▸ **PROBLEM DETAILS**: Transcribe the line that contains "Select the 100D5300 folder in file list" and every line after it to the end of the records, exactly and nothing else. Skip the pictures.

▸ **ENTRIES SUPPLIED**:
------------------------------------------------
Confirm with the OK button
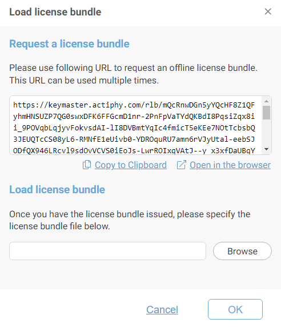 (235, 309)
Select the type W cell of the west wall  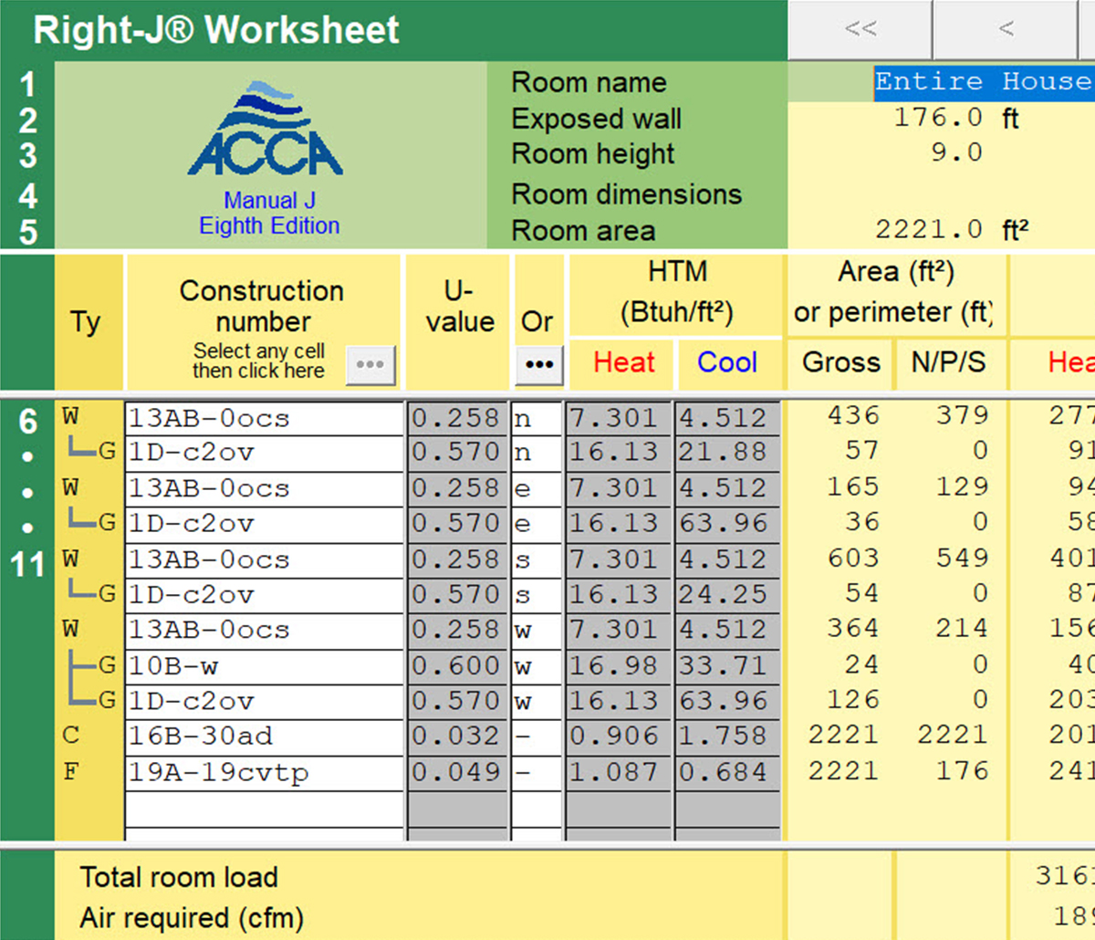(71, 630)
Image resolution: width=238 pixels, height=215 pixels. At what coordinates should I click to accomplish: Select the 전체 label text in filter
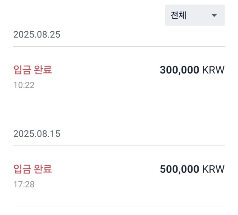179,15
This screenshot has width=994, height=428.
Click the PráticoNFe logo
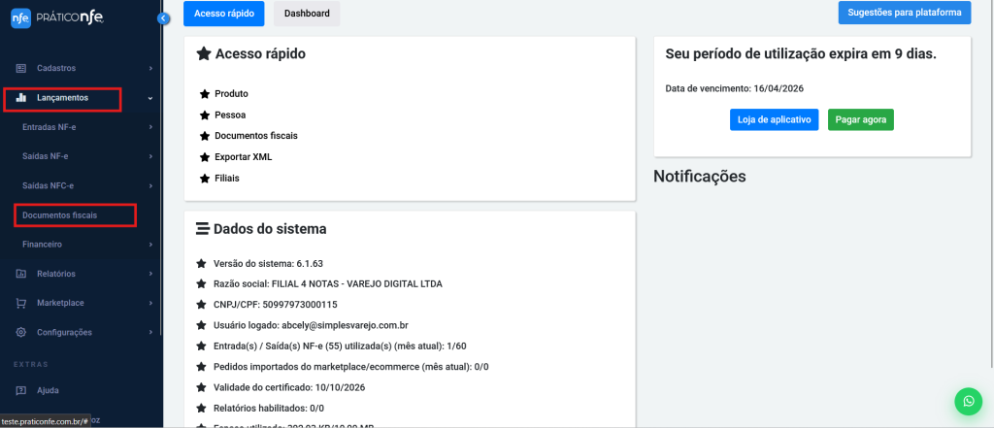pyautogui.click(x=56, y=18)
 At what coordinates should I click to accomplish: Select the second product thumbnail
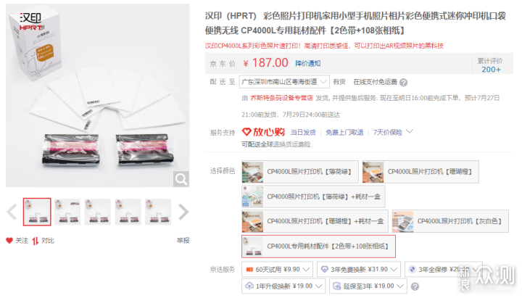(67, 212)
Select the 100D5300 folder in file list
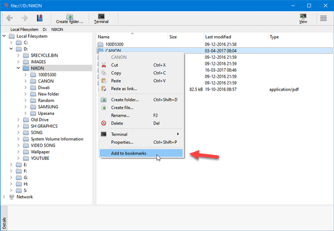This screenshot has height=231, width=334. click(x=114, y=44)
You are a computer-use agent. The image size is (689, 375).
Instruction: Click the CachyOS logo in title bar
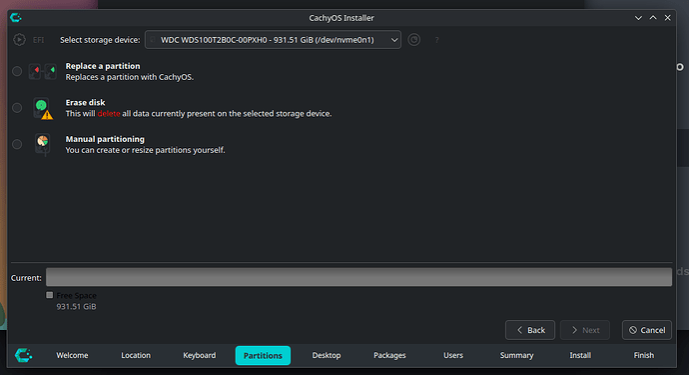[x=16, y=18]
------------------------------------------------
▸ **YOUR SOLUTION**:
Select the 100D5300 folder in file list
This screenshot has height=231, width=334. click(x=114, y=44)
You are a computer-use agent. The image size is (689, 375).
Instruction: Click the CachyOS logo in title bar
[x=16, y=18]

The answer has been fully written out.